Le imprese e l’acqua
L’art.15 (che modifica l’art.23bis DL 112/08) bis prevede ora che la via ordinaria per gli affidamenti è quella della gestione a: - imprenditori; - società private o miste a condizione che al socio privato sia attribuita una partecipazione non inferiore al 40%.
In house
Cessano tutte le gestioni in house esistenti al 22 agosto 2008 a meno che entro il 31 dicembre 2011, non cedano a soggetti privati una quota di capitale non inferiore al 40%.
Le gestioni
Gli affidamenti in essere al 1° ottobre 2003 a società a partecipazione pubblica già quotate in borsa cessano alla scadenza solo se la partecipazione pubblica si riduce ad una quota non superiore al 40% entro il 30 giugno 2013 e non superiore al 30% entro il 31 dicembre 2015.
Entro il 2010
Le gestioni affidate che non rientrano nei casi previsti cessano comunque entro e non oltre la data del 31 dicembre 2010.

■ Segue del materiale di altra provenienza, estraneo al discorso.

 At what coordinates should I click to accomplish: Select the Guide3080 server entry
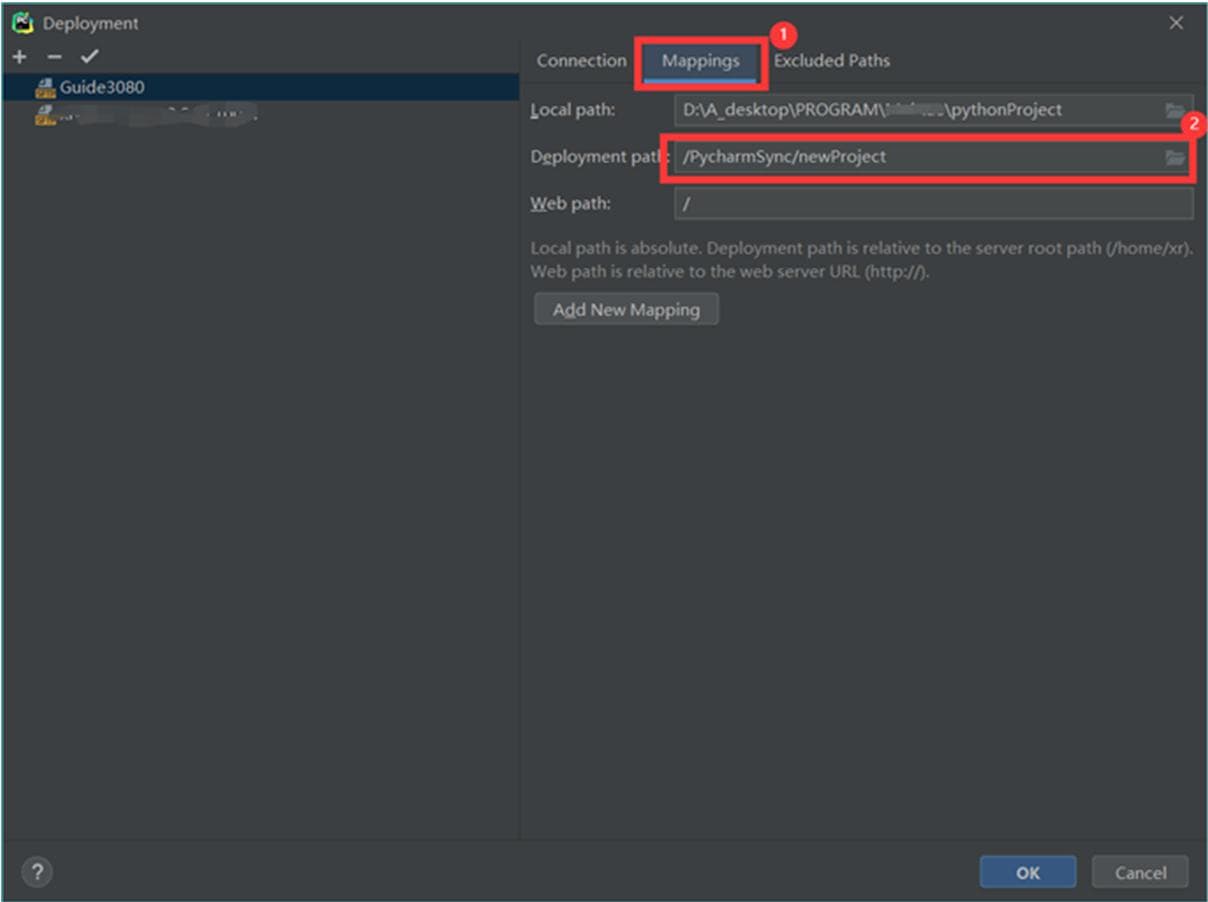[x=101, y=87]
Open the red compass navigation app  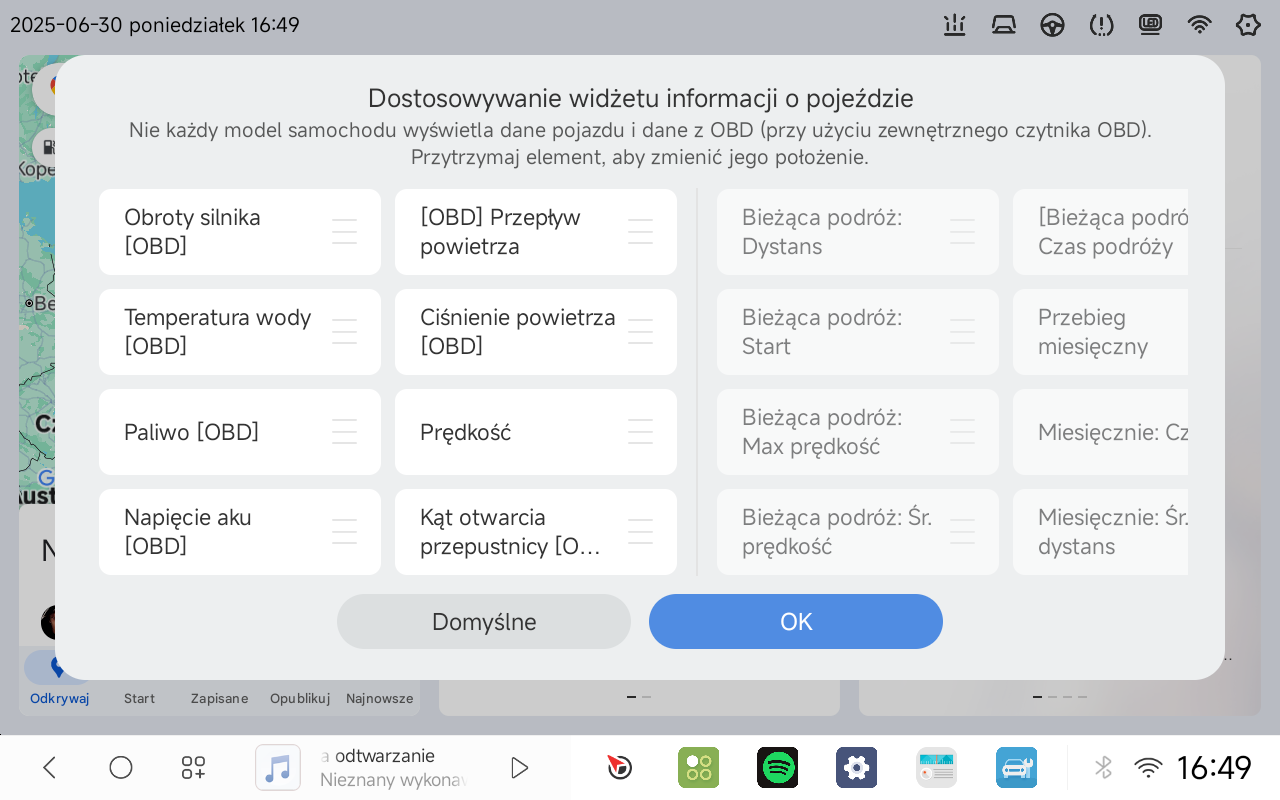619,768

Ma la proprietà resta pubblica?
Nella norma c’è anche spiegato che la proprietà delle reti resta pubblica. Che significa? Significa che l’incremento dei consumi e delle tariffe va ai privati che ci possono lucrare sopra, ma la proprietà – cioè i costi- rimane pubblica cioè al cittadino, che paga ma non può mettere bocca sulla gestione del servizio. Bello il mercato fatto così, no?
Risparmiare acqua si può con i privati?
Le statistiche prevedono un incremento dei consumi del 17%, visto che le aziende non hanno alcun interesse a “educare” i cittadini a risparmiare acqua, perché più si consuma , più guadagnano
L’acquedotto
L’acquedotto pugliese è il più grande d’Europa, gestito come spa a totale capitale pubblico viene ora ripubblicizzato davvero grazie al forum dei movimenti, affidandola ad un’azienda speciale la gestione.

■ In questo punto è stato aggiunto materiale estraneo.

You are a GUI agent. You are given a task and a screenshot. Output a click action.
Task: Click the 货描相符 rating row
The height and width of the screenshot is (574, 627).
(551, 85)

Il forum dei movimenti per l’acqua
Nel forum s’incontrano oggi un migliaio di comitati territoriali, settanta associazioni nazionali e la neonata rete degli Enti Locali, c’è anche la nostra diocesi.
Le regioni contro il governo
Alcune regioni hanno fatto ricorso alla corte costituzionale in quanto la materia della tutela della salute e dell’alimentazione è concorrente tra Stato e Regioni e quindi il governo non può arrogarsi il diritto di decidere da solo
L’azienda speciale: una soluzione.
Il popolo dell’acqua non demorde: ha anzi già studiato l’escamotage legale per salvare le 64 gestioni “in house” che possono trasformarsi in aziende speciali e sfilarsi dalle grinfie dell’art.15. Inoltre decine di comuni stanno inserendo nel proprio statuto la dicitura “acqua diritto umano e non servizio a rilevanza economica”.

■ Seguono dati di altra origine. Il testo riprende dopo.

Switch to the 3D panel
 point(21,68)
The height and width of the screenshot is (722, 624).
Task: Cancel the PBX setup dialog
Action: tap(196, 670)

Comuni e diritto all’acqua.
Molti comuni stanno inserendo del proprio statuto la dicitura “acqua diritto umano e non servizio a rilevanza economica”. La pressione democratica paga, ora i referendum contro la privatizzazione.
Possiamo fare pressione sui politici ed infatti alcuni partiti stanno spostando i propri interessi verso questi temi ed addirittura il forum dei movimenti per l’acqua presenterà 3 quesiti referendari per l’acqua pubblica.

Capitalismo parassitario e partiti
Occorre però che gli stessi partiti che si affacciano sui temi fondamentali della vita e dell’ambiente si esprimano chiaramente sul disconoscimento della filosofia neoliberista che muovendo da un capitalismo parassitario assorbe diritti e sottrae : - ambiente naturale, privatizzando i beni comuni; ed ambiente sociale, privandoci del bene essenziale che è la relazione.